Request
Filter the listing below, keeping only the lines that contain the string "height". Case counts.

Exercise materials
-- START --

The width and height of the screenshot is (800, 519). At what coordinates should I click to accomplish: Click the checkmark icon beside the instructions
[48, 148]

-- END --
-- START --

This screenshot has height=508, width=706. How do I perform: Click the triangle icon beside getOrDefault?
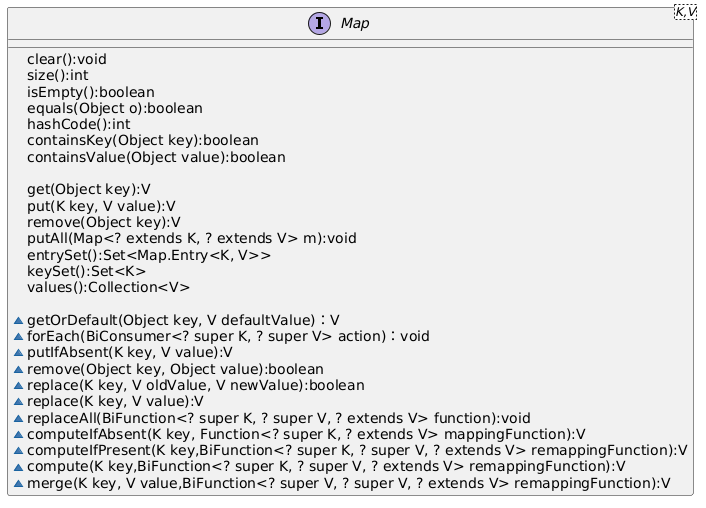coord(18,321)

-- END --
-- START --

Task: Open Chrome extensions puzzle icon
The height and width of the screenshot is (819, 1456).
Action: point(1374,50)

-- END --

Response to this exercise
The width and height of the screenshot is (800, 519). At what coordinates should I click to accomplish: Click the checkmark icon beside the instructions
This screenshot has height=508, width=706. How do I perform: Click the triangle icon beside getOrDefault?
The height and width of the screenshot is (819, 1456).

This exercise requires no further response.